Astaire and Grant are, in a sense, at opposite ends of the style spectrum when it comes to dress. Grant came more and more to simplify his approach, to de-accesorize and remove color and pattern from his wardrobe. He came to rely on pristine cut, with no exaggeration to achieve his effect: simple grey suits, white shirts with straight-point collars, silvery neckwear, black plain oxfords. It was a performance of deconstruction in which all the elements blended together in a seamless whole. Nothing was emphasized, everything faded into a consistently harmonized column meant to move the eye quickly to the real focal point: Grant’s incredibly handsome face.

For Astaire, it was something of the opposite: the blending of the formal and the casual, and the studied use of accessories are meant to draw attention, not to the face, but to the nature of the assemblage itself, and thus the personality behind it: the soft button-down shirt (often worn purposefully but unself-consciously with a more formal d-b suit), the repp-striped tie and tie bar set at a jaunty angle, paisley silk pocket square, the bright hosiery and suede shoes, the porkpie felt fedora, the easy-fitting tweed jackets, the gray flannels and scarf worn as a belt. All of this bespeaks a man who knows that style is the endeavor to adjust nature. The trick is to make that adjustment seem effortless. That was Astaire’s gift.



Around 1947, shortly after The Bachelor and the Bobby Soxer , Grant arrived at a sartorially monochromatic conclusion about his wardrobe. Although he would still occasionally don a tweed jacket (in Crisis and Monkey Business, for instance), more and more his outfit of choice was a business suit in a neutral shade of grey.
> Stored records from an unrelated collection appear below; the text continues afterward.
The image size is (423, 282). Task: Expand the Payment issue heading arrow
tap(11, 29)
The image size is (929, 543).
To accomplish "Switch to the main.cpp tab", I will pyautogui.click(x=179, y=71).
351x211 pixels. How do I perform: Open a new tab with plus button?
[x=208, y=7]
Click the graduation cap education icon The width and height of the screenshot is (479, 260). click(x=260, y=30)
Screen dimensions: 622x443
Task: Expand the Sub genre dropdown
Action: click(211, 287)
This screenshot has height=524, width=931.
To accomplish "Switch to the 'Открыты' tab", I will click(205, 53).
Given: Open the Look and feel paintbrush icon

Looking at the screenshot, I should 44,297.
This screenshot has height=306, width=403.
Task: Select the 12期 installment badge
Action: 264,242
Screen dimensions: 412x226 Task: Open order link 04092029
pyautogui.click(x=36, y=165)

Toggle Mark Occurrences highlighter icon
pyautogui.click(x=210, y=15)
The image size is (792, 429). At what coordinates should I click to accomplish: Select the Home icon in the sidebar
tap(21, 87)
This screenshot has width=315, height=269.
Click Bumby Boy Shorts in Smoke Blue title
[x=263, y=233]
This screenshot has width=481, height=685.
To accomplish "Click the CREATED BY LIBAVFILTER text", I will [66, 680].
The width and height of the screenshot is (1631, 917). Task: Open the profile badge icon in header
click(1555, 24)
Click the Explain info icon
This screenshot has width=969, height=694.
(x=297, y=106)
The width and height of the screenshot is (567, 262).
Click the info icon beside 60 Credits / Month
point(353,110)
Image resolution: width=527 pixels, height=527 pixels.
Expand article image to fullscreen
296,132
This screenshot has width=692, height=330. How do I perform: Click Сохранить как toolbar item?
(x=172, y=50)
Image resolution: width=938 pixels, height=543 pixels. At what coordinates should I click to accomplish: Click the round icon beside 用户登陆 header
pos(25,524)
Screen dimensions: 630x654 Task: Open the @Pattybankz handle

Astaire, on the other hand, was fond of yellow cashmere sweater vests, bright blue socks, bold glen plaid tweed sports jackets, red silk handkerchiefs. His style was an idiosyncratic blend of Savile Row and Princeton circa 1938, the first Mid-Atlantic approach to dress. Even when he wore a formal suit, it was liable to be a chalk-striped d-b flannel in navy blue or dove gray. His style was light, comfortable, and nonchalant.

There is more a sense of studied nonchalance about Astaire. Grant looked elegant in white tie and tails, but Astaire looked elegant and comfortable. He wore them like they were pajamas and a tux as though it were a part of his everyday routine, rather than borrowed from some Prussian general. It wasn’t supposed to look perfect, it was supposed to look thrown together in a perfectly natural way. Of course, it wasn’t anything of the sort. It’s what Castiglione in The Book of the Courtier defined as “sprezzatura”, a studied casualness that hides itself in purposeful eccentricity. Astaire knew perfectly well what he was about in his dress and his music. And speaking of music, critic and novelist Stanley Crouch once defined jazz as an intensified feeling of nonchalance. It’s a good way to sum up Astaire. The intensity comes from both a sense of perfection, and from a sheer love of clothes as a medium of expression, the way a writer loves wit and the medium of words, as the 18th Century poet Alexander Pope noted:

True wit is nature to advantage dressed,
What oft was thought, but ne’er so well expressed.